**INPUT:**
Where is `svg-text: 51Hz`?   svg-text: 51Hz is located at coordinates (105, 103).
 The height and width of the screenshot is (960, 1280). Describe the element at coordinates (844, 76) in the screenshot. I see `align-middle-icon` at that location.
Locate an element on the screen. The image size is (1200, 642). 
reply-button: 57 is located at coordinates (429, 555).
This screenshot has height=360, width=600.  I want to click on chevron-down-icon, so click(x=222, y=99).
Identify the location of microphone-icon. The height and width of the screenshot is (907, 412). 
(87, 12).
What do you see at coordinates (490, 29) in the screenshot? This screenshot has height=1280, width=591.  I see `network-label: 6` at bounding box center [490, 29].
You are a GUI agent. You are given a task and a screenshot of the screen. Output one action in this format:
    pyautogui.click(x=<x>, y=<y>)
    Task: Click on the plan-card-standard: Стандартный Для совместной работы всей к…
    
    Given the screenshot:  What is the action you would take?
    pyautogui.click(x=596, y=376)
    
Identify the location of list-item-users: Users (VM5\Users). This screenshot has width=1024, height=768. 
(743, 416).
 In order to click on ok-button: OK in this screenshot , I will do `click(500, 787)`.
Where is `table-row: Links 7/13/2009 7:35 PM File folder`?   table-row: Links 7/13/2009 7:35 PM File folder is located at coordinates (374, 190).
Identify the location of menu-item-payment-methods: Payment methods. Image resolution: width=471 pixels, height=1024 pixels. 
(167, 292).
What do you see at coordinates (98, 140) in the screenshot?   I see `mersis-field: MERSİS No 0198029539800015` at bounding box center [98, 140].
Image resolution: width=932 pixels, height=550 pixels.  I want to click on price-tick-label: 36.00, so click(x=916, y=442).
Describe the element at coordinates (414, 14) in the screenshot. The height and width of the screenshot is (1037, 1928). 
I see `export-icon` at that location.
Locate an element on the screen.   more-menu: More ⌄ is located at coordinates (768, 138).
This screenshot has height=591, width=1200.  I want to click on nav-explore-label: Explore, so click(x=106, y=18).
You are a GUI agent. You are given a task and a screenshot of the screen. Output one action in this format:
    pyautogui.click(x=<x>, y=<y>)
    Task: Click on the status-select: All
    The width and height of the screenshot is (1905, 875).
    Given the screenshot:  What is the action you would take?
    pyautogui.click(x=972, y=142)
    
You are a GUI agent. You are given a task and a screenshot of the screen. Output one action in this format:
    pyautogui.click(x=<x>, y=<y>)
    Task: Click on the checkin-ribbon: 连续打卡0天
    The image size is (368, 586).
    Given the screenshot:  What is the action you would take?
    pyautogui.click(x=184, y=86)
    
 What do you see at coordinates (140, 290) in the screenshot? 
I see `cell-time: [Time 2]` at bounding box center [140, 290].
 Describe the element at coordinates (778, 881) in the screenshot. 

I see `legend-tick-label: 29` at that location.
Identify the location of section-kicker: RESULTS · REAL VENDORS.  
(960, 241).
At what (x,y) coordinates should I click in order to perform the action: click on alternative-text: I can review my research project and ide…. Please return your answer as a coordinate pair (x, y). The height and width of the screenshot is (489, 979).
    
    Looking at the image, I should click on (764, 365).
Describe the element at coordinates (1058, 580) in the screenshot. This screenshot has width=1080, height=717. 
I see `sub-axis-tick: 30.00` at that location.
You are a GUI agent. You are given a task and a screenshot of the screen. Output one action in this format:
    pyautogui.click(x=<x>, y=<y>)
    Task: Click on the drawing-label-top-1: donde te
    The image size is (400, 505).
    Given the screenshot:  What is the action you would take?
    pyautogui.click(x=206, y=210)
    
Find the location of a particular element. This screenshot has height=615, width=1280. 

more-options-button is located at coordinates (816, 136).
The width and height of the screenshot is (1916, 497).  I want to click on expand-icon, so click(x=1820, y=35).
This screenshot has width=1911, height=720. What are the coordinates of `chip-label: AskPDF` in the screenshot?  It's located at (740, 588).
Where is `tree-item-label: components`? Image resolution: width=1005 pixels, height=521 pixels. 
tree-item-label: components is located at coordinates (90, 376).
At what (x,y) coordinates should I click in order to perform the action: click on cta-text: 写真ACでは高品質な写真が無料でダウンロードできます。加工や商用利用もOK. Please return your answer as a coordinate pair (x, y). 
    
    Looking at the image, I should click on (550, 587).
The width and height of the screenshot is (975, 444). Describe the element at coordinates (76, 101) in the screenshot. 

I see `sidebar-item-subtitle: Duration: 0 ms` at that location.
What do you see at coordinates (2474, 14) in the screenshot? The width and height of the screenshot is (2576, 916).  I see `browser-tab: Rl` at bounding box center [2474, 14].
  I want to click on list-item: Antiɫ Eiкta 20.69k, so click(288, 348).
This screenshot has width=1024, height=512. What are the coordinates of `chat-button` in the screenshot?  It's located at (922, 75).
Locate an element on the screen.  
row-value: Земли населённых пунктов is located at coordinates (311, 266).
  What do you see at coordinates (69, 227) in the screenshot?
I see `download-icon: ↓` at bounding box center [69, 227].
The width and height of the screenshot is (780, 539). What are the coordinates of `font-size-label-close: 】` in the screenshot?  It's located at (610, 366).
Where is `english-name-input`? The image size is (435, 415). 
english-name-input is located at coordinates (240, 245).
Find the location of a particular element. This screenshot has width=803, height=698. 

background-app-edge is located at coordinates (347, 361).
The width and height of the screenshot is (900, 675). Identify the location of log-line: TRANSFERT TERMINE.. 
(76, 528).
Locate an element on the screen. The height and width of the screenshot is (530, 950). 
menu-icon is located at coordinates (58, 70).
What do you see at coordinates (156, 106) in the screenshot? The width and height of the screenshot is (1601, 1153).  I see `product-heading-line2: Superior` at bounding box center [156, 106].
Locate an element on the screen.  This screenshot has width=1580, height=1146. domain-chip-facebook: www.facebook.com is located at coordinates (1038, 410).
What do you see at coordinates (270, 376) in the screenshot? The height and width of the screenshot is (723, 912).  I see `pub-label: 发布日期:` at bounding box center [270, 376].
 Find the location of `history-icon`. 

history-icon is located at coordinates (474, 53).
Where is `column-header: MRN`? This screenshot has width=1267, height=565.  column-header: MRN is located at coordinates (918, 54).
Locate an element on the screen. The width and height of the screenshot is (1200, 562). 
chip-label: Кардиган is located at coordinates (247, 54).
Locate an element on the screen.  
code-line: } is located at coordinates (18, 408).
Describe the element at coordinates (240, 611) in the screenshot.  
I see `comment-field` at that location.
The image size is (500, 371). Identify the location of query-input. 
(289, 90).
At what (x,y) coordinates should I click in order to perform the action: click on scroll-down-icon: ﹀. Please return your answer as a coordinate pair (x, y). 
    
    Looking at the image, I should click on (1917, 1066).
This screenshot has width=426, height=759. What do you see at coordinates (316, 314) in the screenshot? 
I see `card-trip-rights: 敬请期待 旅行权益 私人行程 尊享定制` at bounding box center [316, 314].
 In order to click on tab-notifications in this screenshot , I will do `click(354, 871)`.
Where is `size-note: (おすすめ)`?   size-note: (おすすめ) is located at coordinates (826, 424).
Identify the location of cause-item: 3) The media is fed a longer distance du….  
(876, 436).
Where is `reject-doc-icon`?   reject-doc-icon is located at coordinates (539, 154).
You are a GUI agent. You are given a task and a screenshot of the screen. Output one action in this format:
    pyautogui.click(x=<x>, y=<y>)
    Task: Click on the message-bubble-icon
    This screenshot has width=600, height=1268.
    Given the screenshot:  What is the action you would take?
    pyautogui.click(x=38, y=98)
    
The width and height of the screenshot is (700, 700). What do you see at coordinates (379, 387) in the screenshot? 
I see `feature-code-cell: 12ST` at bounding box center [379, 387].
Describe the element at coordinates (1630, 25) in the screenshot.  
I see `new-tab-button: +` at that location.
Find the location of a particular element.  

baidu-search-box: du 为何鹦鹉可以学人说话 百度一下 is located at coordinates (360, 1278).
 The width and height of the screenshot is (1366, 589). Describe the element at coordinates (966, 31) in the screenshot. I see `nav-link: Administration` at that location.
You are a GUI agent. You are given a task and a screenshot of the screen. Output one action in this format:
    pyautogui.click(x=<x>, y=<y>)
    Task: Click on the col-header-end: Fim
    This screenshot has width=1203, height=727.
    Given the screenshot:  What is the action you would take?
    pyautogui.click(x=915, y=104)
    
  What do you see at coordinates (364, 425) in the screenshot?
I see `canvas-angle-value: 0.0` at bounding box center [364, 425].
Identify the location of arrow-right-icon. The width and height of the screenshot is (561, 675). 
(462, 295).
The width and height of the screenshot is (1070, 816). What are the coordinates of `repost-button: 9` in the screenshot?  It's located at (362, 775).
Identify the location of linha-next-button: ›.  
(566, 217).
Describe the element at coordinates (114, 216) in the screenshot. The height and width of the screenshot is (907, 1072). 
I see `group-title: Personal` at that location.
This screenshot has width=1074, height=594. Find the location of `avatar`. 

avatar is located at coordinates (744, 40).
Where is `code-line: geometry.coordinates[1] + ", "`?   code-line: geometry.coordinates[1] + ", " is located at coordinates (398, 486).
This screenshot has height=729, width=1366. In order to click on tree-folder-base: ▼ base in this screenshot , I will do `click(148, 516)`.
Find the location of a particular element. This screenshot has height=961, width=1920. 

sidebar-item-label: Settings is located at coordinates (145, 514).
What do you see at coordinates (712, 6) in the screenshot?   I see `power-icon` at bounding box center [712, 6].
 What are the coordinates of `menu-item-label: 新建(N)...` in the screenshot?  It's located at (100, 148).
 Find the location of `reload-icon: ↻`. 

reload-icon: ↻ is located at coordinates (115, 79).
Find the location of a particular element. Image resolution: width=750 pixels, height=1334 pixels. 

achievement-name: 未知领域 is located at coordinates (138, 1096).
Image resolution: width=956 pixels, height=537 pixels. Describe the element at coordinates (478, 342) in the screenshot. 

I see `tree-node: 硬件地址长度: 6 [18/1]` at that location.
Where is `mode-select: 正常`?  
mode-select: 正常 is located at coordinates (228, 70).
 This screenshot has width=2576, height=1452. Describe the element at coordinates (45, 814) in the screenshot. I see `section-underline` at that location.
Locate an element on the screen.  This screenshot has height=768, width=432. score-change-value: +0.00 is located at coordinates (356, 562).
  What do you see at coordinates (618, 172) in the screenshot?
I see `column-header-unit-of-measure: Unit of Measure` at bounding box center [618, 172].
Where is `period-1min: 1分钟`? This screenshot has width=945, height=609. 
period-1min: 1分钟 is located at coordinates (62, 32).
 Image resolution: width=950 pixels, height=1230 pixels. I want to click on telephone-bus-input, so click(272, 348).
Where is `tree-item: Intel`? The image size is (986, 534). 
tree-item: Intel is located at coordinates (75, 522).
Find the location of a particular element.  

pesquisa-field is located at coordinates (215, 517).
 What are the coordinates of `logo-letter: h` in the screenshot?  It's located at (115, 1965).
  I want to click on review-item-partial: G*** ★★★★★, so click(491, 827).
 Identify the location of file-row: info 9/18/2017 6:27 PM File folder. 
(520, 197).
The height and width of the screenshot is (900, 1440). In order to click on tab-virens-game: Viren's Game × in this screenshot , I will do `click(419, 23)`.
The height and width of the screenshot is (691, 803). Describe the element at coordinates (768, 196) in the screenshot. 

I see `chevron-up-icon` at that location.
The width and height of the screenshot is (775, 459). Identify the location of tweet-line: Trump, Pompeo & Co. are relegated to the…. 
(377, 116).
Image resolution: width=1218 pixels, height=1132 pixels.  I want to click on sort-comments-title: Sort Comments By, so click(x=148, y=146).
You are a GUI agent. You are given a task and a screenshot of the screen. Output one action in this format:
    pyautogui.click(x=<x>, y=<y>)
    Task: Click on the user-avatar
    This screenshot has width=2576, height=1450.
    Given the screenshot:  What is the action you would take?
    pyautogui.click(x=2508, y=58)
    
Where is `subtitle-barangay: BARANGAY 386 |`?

**GOAL OF THE EXERCISE:** Copy the data from the line with "The width and height of the screenshot is (1916, 497)." up to and including the line with "tree-item-label: components is", keeping every character unchanged.

**EXERCISE RESPONSE:**
The width and height of the screenshot is (1916, 497).  I want to click on expand-icon, so click(x=1820, y=35).
This screenshot has width=1911, height=720. What are the coordinates of `chip-label: AskPDF` in the screenshot?  It's located at (740, 588).
Where is `tree-item-label: components`? Image resolution: width=1005 pixels, height=521 pixels. 
tree-item-label: components is located at coordinates (90, 376).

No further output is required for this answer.